Requirement: Copy out, word for word, every line from the one containing "Given: Click the phone icon beside 在APP中查看" down through the one containing "Looking at the" in the records below.

Listed entries:
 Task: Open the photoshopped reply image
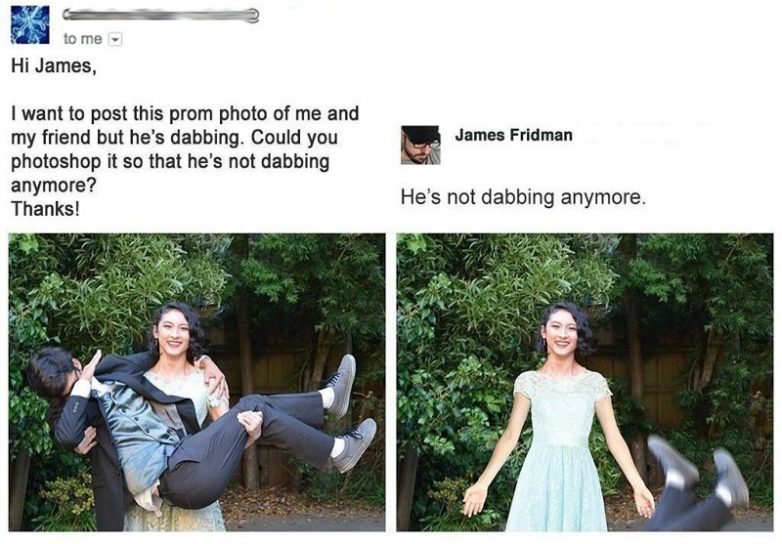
==
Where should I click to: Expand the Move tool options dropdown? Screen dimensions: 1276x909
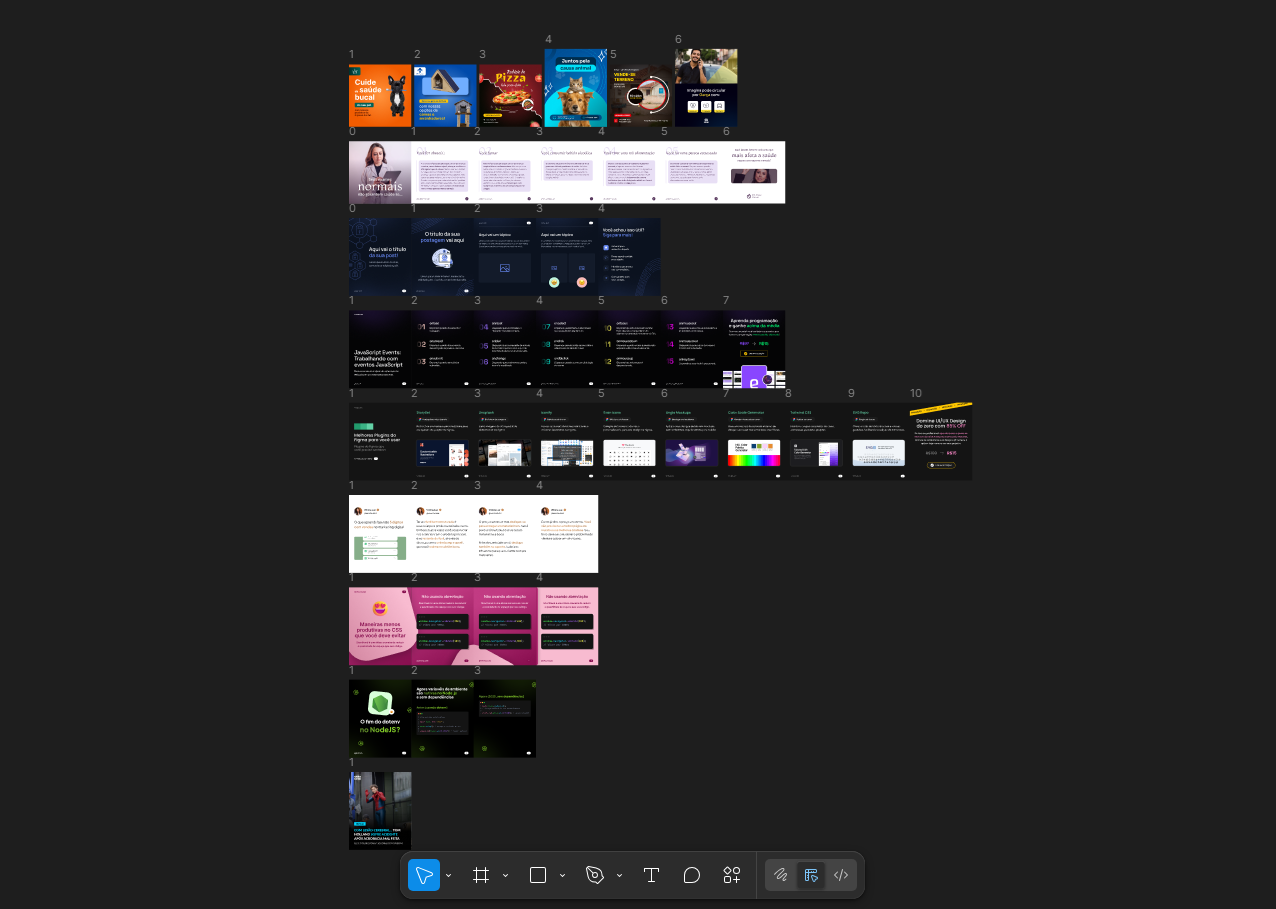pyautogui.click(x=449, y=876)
==
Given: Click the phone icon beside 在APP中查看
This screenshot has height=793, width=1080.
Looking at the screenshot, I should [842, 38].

Solution to this task:
Given: Click the phone icon beside 在APP中查看
This screenshot has height=793, width=1080.
Looking at the screenshot, I should [842, 38].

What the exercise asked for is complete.